** Opening Supplied entries block **

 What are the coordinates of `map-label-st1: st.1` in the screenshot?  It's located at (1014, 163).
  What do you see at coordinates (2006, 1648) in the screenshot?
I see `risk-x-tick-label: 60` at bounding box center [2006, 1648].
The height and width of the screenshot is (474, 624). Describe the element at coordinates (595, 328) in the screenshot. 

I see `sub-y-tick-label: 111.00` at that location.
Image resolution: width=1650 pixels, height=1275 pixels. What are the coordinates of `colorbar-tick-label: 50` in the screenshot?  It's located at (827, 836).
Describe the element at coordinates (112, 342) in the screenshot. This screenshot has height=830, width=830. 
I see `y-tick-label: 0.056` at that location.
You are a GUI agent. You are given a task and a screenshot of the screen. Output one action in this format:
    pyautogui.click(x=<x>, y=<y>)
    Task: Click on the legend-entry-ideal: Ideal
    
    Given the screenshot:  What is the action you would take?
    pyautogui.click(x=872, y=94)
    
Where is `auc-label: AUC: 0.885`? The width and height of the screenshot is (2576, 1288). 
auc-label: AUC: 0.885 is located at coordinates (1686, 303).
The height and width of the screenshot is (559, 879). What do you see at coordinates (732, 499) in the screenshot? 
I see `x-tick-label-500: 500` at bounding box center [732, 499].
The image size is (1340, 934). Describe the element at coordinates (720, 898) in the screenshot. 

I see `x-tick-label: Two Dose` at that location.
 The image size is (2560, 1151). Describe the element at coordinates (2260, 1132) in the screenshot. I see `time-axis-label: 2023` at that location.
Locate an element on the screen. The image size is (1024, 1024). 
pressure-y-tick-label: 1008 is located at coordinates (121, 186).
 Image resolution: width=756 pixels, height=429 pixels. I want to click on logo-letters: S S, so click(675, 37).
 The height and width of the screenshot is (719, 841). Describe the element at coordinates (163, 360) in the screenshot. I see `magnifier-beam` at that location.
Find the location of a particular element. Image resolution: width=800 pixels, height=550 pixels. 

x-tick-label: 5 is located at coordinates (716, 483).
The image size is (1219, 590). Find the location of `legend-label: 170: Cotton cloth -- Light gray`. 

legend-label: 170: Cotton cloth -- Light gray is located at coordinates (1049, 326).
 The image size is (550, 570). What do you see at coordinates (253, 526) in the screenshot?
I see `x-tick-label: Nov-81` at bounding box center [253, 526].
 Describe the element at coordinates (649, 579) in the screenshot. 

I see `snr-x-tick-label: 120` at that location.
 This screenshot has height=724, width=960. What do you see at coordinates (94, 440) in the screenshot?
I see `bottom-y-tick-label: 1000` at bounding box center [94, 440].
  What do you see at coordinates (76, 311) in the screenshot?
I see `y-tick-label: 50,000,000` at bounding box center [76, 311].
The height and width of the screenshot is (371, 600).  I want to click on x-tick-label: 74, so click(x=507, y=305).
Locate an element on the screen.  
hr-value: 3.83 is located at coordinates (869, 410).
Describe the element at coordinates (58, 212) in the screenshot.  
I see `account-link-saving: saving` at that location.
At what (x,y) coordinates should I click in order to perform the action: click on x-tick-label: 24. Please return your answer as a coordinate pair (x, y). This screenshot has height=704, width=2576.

** Closing Supplied entries block **

Problem to work on: Recast the material above as a Markdown table with the columns Row and Line. Give each non-blank line its own row and number the rows in order.

Task answer:
| Row | Line |
|---|---|
| 1 |  What are the coordinates of `map-label-st1: st.1` in the screenshot?  It's located at (1014, 163). |
| 2 |   What do you see at coordinates (2006, 1648) in the screenshot? |
| 3 | I see `risk-x-tick-label: 60` at bounding box center [2006, 1648]. |
| 4 | The height and width of the screenshot is (474, 624). Describe the element at coordinates (595, 328) in the screenshot.  |
| 5 | I see `sub-y-tick-label: 111.00` at that location. |
| 6 | Image resolution: width=1650 pixels, height=1275 pixels. What are the coordinates of `colorbar-tick-label: 50` in the screenshot?  It's located at (827, 836). |
| 7 | Describe the element at coordinates (112, 342) in the screenshot. This screenshot has height=830, width=830.  |
| 8 | I see `y-tick-label: 0.056` at that location. |
| 9 | You are a GUI agent. You are given a task and a screenshot of the screen. Output one action in this format: |
| 10 |     pyautogui.click(x=<x>, y=<y>) |
| 11 |     Task: Click on the legend-entry-ideal: Ideal |
| 12 |     Given the screenshot:  What is the action you would take? |
| 13 |     pyautogui.click(x=872, y=94) |
| 14 | Where is `auc-label: AUC: 0.885`? The width and height of the screenshot is (2576, 1288).  |
| 15 | auc-label: AUC: 0.885 is located at coordinates (1686, 303). |
| 16 | The height and width of the screenshot is (559, 879). What do you see at coordinates (732, 499) in the screenshot?  |
| 17 | I see `x-tick-label-500: 500` at bounding box center [732, 499]. |
| 18 | The image size is (1340, 934). Describe the element at coordinates (720, 898) in the screenshot.  |
| 19 | I see `x-tick-label: Two Dose` at that location. |
| 20 |  The image size is (2560, 1151). Describe the element at coordinates (2260, 1132) in the screenshot. I see `time-axis-label: 2023` at that location. |
| 21 | Locate an element on the screen. The image size is (1024, 1024).  |
| 22 | pressure-y-tick-label: 1008 is located at coordinates (121, 186). |
| 23 |  Image resolution: width=756 pixels, height=429 pixels. I want to click on logo-letters: S S, so click(675, 37). |
| 24 |  The height and width of the screenshot is (719, 841). Describe the element at coordinates (163, 360) in the screenshot. I see `magnifier-beam` at that location. |
| 25 | Find the location of a particular element. Image resolution: width=800 pixels, height=550 pixels.  |
| 26 | x-tick-label: 5 is located at coordinates (716, 483). |
| 27 | The image size is (1219, 590). Find the location of `legend-label: 170: Cotton cloth -- Light gray`.  |
| 28 | legend-label: 170: Cotton cloth -- Light gray is located at coordinates (1049, 326). |
| 29 |  The image size is (550, 570). What do you see at coordinates (253, 526) in the screenshot? |
| 30 | I see `x-tick-label: Nov-81` at bounding box center [253, 526]. |
| 31 |  Describe the element at coordinates (649, 579) in the screenshot.  |
| 32 | I see `snr-x-tick-label: 120` at that location. |
| 33 |  This screenshot has height=724, width=960. What do you see at coordinates (94, 440) in the screenshot? |
| 34 | I see `bottom-y-tick-label: 1000` at bounding box center [94, 440]. |
| 35 |   What do you see at coordinates (76, 311) in the screenshot? |
| 36 | I see `y-tick-label: 50,000,000` at bounding box center [76, 311]. |
| 37 | The height and width of the screenshot is (371, 600).  I want to click on x-tick-label: 74, so click(x=507, y=305). |
| 38 | Locate an element on the screen.   |
| 39 | hr-value: 3.83 is located at coordinates (869, 410). |
| 40 | Describe the element at coordinates (58, 212) in the screenshot.   |
| 41 | I see `account-link-saving: saving` at that location. |
| 42 | At what (x,y) coordinates should I click in order to perform the action: click on x-tick-label: 24. Please return your answer as a coordinate pair (x, y). This screenshot has height=704, width=2576. |